Luke 10:40

ESV But Martha was distracted with much serving. And she went up to him and said, “Lord, do you not care that my sister has left me to serve alone? Tell her then to help me.”
NIV But Martha was distracted by all the preparations that had to be made. She came to him and asked, 'Lord, don't you care that my sister has left me to do the work by myself? Tell her to help me!'
NASB But Martha was distracted with all her preparations; and she came up to Him and said, 'Lord, do You not care that my sister has left me to do the serving by myself? Then tell her to help me.'
CSB But Martha was distracted by her many tasks, and she came up and asked, "Lord, don't you care that my sister has left me to serve alone? So tell her to give me a hand."
NLT But Martha was distracted by the big dinner she was preparing. She came to Jesus and said, 'Lord, doesn’t it seem unfair to you that my sister just sits here while I do all the work? Tell her to come and help me.'
KJV But Martha was cumbered about much serving, and came to him, and said, Lord, dost thou not care that my sister hath left me to serve alone? bid her therefore that she help me.

What does Luke 10:40 mean?

Tasks for this exercise =>
A) Transcribe the Luke 10:40 text word for word, starting with "NLT But Martha" and going on through "Luke 10:40 mean?".
B) Summarize the Luke 10:40 text in two sentences.

Extracted data =>
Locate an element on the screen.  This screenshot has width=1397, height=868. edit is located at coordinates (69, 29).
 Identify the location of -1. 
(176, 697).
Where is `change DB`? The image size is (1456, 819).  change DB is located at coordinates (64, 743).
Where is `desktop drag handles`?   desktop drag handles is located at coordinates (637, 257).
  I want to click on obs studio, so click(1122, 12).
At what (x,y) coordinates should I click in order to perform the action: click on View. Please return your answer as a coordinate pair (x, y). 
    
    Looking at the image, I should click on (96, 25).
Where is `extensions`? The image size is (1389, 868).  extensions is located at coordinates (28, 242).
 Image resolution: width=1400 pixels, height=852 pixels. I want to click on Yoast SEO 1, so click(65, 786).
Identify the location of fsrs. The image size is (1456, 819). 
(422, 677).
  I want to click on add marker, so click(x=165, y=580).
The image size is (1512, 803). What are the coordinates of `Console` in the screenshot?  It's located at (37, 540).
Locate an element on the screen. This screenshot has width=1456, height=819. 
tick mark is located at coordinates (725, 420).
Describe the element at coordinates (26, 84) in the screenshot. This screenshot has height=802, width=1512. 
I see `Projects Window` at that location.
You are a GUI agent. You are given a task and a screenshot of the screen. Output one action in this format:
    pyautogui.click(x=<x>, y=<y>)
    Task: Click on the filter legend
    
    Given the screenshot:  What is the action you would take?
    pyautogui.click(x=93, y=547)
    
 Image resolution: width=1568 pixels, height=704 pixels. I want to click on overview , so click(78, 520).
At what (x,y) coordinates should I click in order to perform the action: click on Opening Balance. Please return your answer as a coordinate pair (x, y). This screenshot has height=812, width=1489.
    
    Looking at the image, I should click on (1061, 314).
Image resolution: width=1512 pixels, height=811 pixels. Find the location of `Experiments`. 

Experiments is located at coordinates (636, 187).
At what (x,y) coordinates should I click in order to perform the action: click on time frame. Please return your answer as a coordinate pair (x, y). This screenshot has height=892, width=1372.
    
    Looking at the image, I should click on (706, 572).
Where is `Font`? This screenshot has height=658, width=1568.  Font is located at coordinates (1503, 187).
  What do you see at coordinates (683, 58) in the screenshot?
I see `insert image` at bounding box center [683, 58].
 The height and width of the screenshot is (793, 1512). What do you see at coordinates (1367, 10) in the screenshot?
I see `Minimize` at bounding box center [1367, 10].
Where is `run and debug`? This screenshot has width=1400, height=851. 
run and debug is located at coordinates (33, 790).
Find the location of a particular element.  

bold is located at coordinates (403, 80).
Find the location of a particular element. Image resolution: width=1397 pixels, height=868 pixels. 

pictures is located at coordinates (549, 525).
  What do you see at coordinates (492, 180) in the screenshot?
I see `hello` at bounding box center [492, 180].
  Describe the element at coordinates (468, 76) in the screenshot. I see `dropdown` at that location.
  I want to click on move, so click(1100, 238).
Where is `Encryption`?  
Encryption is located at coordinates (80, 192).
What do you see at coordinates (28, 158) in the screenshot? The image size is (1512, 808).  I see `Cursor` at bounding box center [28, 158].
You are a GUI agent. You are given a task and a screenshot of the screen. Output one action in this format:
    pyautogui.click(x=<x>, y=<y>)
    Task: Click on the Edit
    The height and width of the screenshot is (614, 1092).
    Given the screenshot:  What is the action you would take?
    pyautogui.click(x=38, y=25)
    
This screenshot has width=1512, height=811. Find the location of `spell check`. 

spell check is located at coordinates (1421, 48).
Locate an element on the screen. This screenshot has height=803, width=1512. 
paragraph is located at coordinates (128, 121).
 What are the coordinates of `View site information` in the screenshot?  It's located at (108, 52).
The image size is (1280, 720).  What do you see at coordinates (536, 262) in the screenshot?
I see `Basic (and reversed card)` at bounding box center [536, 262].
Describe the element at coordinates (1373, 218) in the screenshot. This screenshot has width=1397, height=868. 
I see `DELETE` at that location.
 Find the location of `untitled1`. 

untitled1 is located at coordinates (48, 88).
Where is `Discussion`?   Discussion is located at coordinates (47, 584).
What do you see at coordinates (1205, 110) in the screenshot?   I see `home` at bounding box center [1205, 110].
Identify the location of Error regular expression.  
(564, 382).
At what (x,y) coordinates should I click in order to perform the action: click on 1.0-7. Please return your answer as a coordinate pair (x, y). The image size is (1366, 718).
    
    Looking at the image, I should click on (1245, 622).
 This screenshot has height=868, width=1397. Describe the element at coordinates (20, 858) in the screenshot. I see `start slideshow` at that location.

Task-by-task results =>
A)
NLT But Martha was distracted by the big dinner she was preparing. She came to Jesus and said, 'Lord, doesn’t it seem unfair to you that my sister just sits here while I do all the work? Tell her to come and help me.'
KJV But Martha was cumbered about much serving, and came to him, and said, Lord, dost thou not care that my sister hath left me to serve alone? bid her therefore that she help me.

What does Luke 10:40 mean?

B) The text gives Luke 10:40 in six English translations: ESV, NIV, NASB, CSB, NLT and KJV. In each version, Martha is distracted by her serving or preparations, asks the Lord whether he does not care that her sister has left her to do the work alone, and asks him to tell her sister to help her.